The diagram shows the 2D sheet contorting to wrap itself around a ball. The sheet's autonomous movement is propelled by chemical reactions. Photo by Abhrajit Laskar
Jan. 3 (UPI) -- Scientists have developed a small shape-changing sheet that contorts in reaction to chemical catalysts. The microfluidic sheet can form 3D shapes and move autonomously in a reactant-filled fluid.
"Now we have this integrated system that utilizes a chemical reaction to activate the fluid motion that simultaneously transports a flexible object and 'sculpts' its shape, and it all happens autonomously," Anna C. Balazs, professor of chemical and petroleum engineering at the University of Pittsburgh, said in a news release.

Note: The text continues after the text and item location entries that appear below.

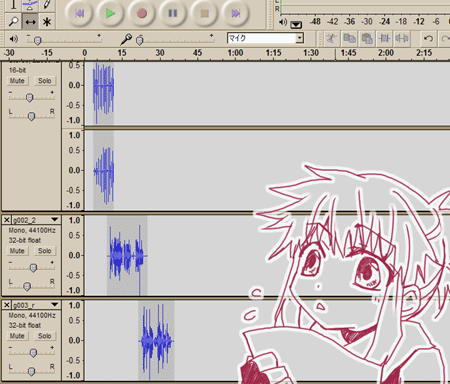The image size is (450, 384).
Task: Close the g002_2 track
Action: [x=6, y=220]
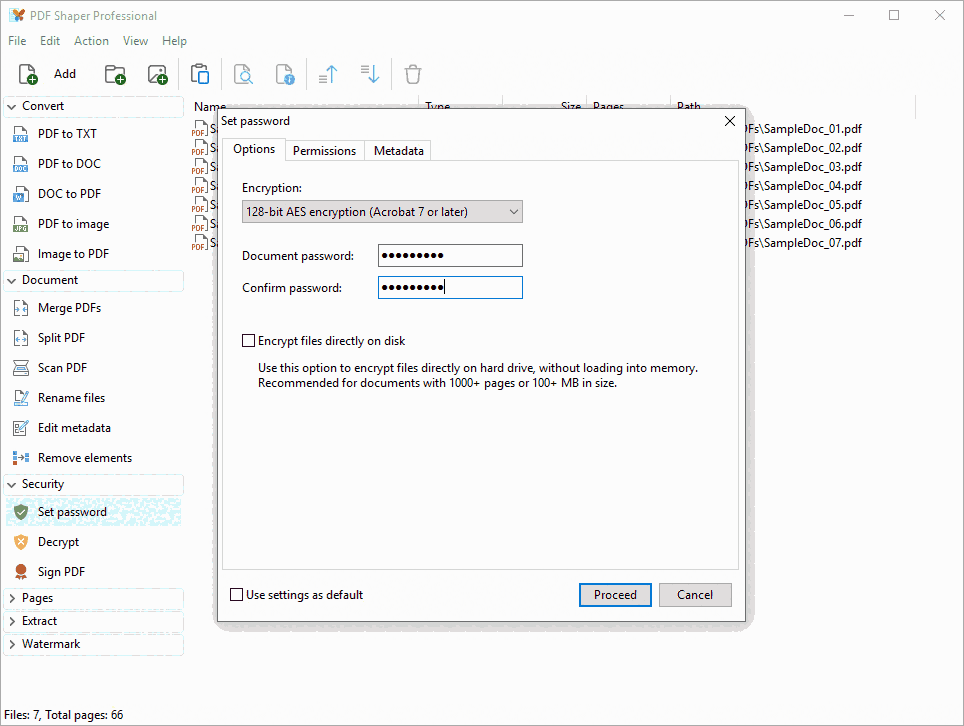Viewport: 964px width, 726px height.
Task: Select the Add folder toolbar icon
Action: tap(114, 74)
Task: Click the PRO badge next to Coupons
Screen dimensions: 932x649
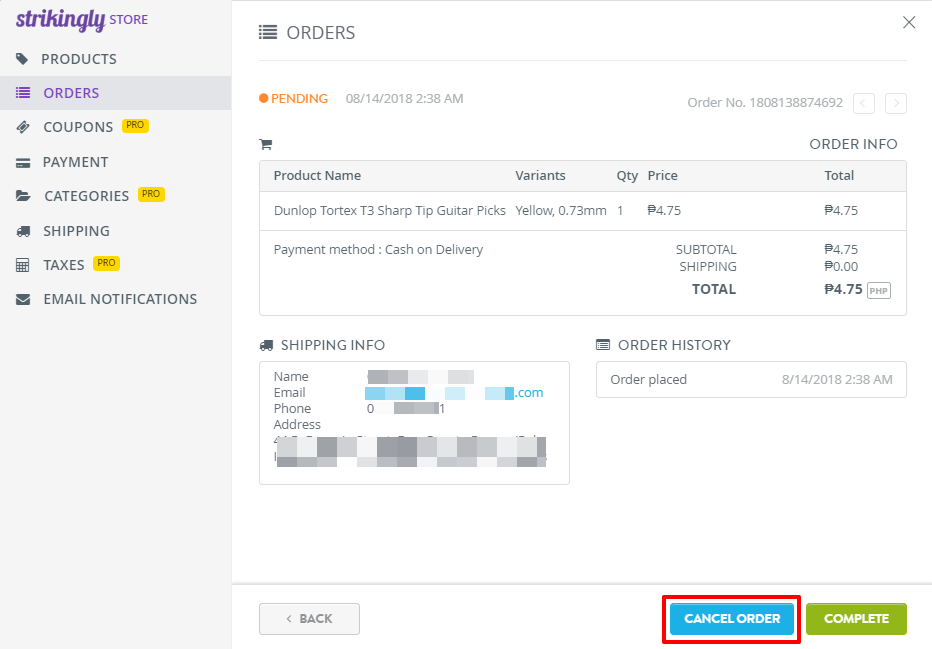Action: pos(135,126)
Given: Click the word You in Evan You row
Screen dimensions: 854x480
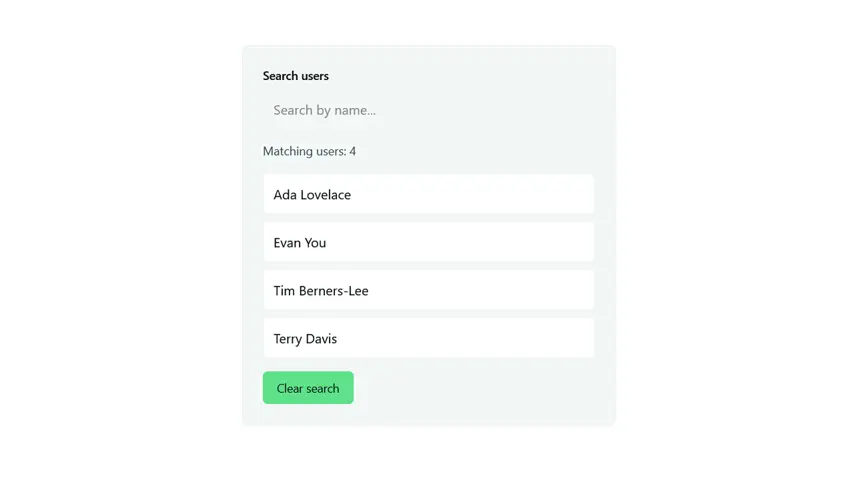Looking at the screenshot, I should click(x=315, y=242).
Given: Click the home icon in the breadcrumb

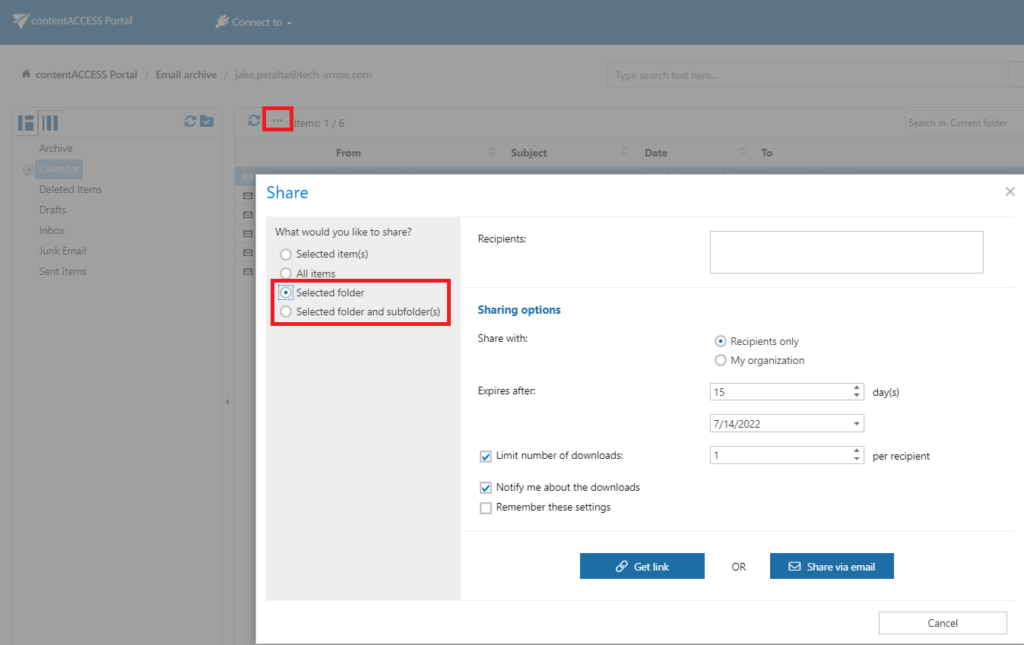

The flexible sheet is as thin as a human hair. On its surface, scientists applied a coating of different catalysts. Reactants in the fluid react with the catalysts, causing the tiny 2D sheet to move and change shape.
"To best of our knowledge, this is the first time these catalytic chemical reactions have been applied to 2D sheets to generate flows that transform these sheets into mobile, 3D objects," Balazs said.
Scientists were able to control the succession of chemical reactions and resulting movements of the catalysts in such a way that the byproducts of early chemical reactions can influence subsequent reactions.
Different types and concentrations of catalysts and reactants can be used to produce different movements and allow the microfluidic sheet to perform different tasks.
In the lab, Pittsburgh engineers successfully programmed the sheet to wrap up an object, execute a flapping motion and tumble over surface-level obstacles.
Researchers described their successes in the journal Science Advances.
"A microfluidic device that contains these active sheets can now perform vital functions, such as shuttling cargo, grabbing a soft, delicate object, or even creeping along to clean a surface," said post-doctoral associate Oleg E. Shklyaev.
In future experiments, researchers plan to combine multiple microfluidic sheets programmed to interact and self-organize, allowing for more elaborate and complex functionality.
"Also, by experimenting with different stimuli such as heat and light, we can design mobile, 3D micro-machines that adapt their shape and action to changes in the environment," Balazs said. "This level of responsive behavior is vital to creating the next generation of soft robotic devices."